Princess Haya bint Hussein will receive a lump sum payment of £251m as part of a ‘clean break’ from one of the world’s richest men, Sheikh Mohammed Al Maktoum, the High Court announced today.
The bulk of this will cover security costs to keep the princess and the two young children she had with the sheikh, Jalila, 14, and Zayed, 9, safe from kidnap.
The prince must also provide a £290m HSBC bank guarantee for his children underpinning an £11m annual maintenance payment, as well as ongoing security costs for them as adults, £3m to cover their education and £9.6m in maintenance arrears.
Lawyers for the princess had argued tight security was needed to keep her and the children safe from her ex-husband. At a previous High Court hearing, Sheikh Mohammed was found on the balance of probabilities to have forcibly returned Princesses Latifa and Shamsa – his daughters with another one of his at least six wives – to Dubai when they attempted to flee the UAE.
In another bombshell today, the judgement revealed how Princess Haya alleged that she had paid out £7million to ‘blackmailers’ on her security staff to keep secret her affair with her British bodyguard, Russell Flowers, which led to the breakdown of her marriage.

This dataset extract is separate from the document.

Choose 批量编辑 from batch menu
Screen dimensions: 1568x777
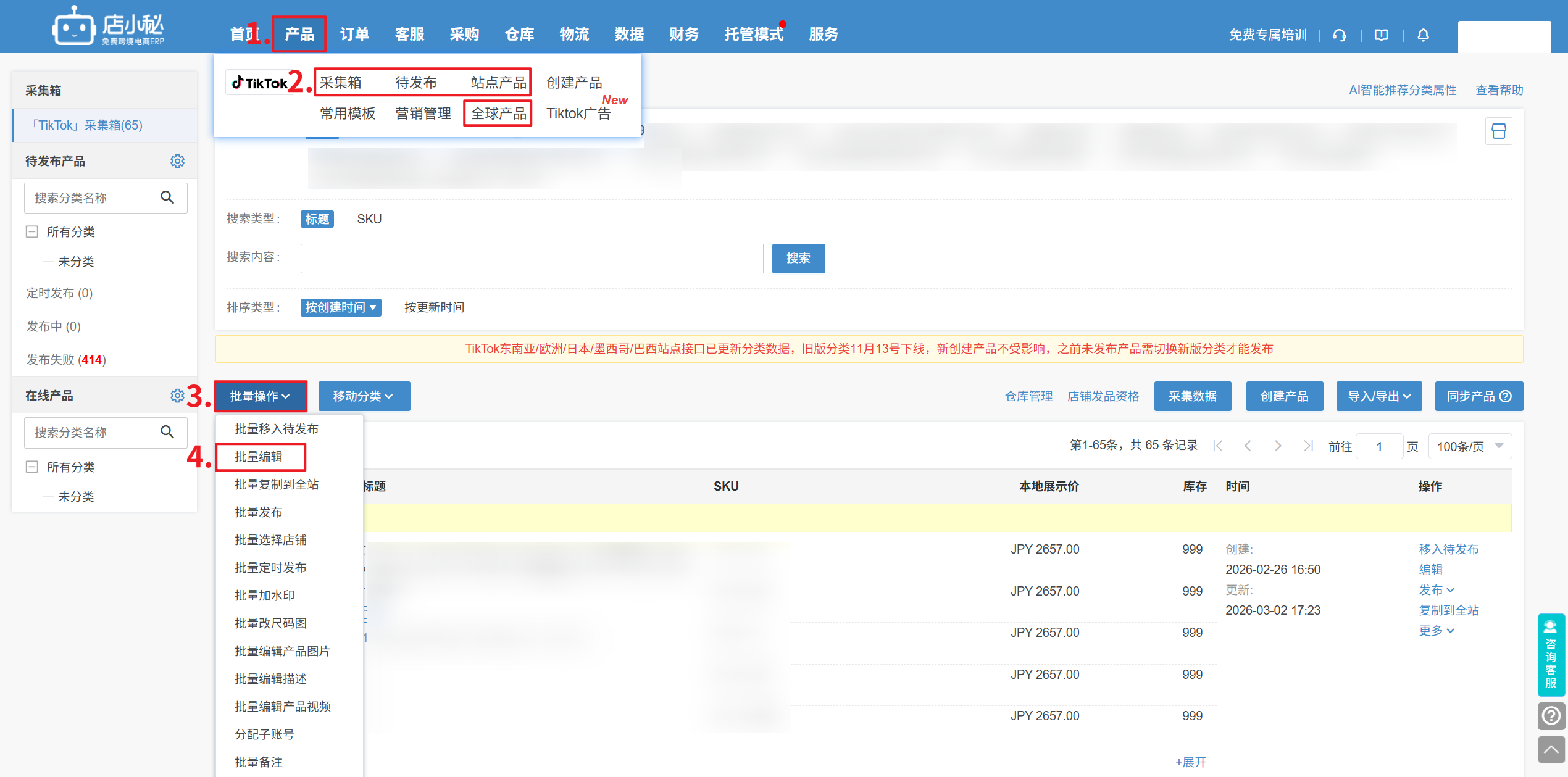coord(259,457)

Mr Justice Moor declared in a 73 page judgement that there was a ‘clear and ever-present risk’ to the princess and her two young children and that Sheikh Mohammed was the ‘main threat to her’.
The £554m figure awarded by Mr Justice Moor at the Family Division of the High Court dwarfs the previous highest settlement of £450m made in 2016 to the ex-wife of Russian oligarch Farkhad Akhmedov.
While the award will allow the princess to continue to live in the life of luxury she enjoyed as the sheikh’s sixth wife, it is £900m less than what her lawyers had originally demanded.
Sheikh Mohammed – a close friend of the Queen over their mutual love of horse racing – was also found to have had his agents ‘hack’ the phones of his ex-wife and her lawyers, including Baroness Fiona Shackleton.